Excerpts from a dataset
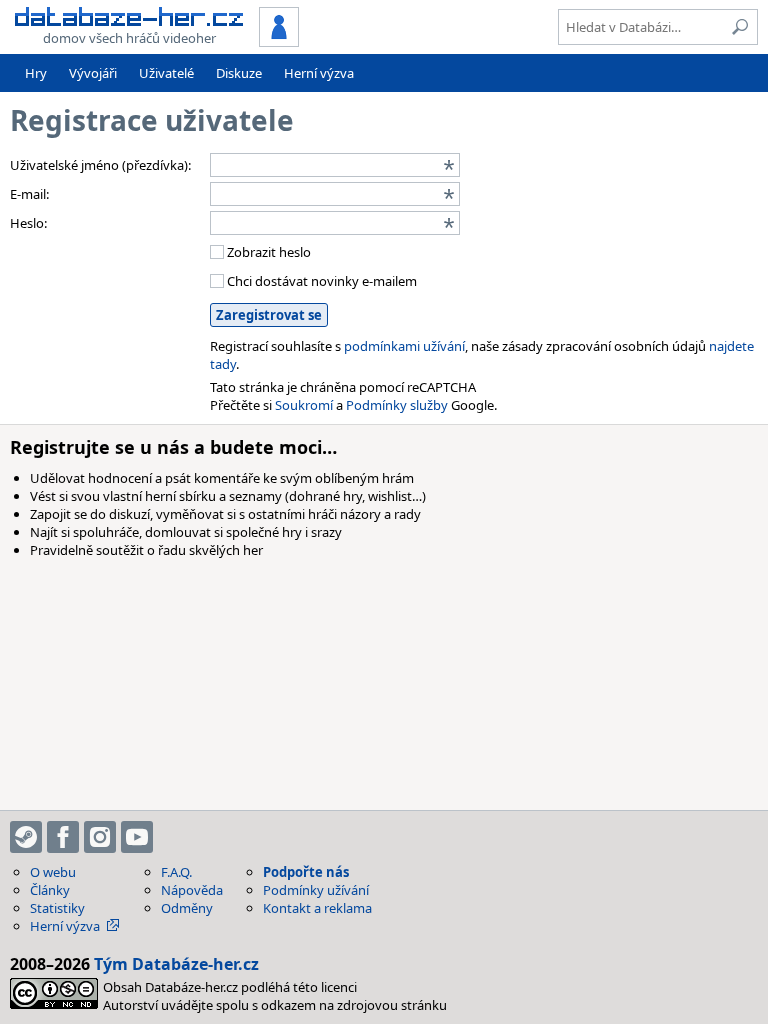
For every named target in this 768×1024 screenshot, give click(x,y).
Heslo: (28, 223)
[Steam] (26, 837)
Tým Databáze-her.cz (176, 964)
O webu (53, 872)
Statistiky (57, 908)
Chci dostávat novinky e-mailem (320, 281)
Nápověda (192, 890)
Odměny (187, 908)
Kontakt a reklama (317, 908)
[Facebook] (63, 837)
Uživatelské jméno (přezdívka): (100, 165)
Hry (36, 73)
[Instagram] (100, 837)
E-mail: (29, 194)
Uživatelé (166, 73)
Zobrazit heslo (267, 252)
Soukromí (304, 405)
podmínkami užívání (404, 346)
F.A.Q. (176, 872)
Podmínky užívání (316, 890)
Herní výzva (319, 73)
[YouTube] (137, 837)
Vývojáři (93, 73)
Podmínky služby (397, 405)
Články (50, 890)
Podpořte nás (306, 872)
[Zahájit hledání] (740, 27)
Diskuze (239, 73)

= Task description =
Look above for the line containing "Podmínky užívání (316, 890)"; copy from it through the last line, exactly, and nothing more.

= Result =
Podmínky užívání (316, 890)
Herní výzva (319, 73)
[YouTube] (137, 837)
Vývojáři (93, 73)
Podmínky služby (397, 405)
Články (50, 890)
Podpořte nás (306, 872)
[Zahájit hledání] (740, 27)
Diskuze (239, 73)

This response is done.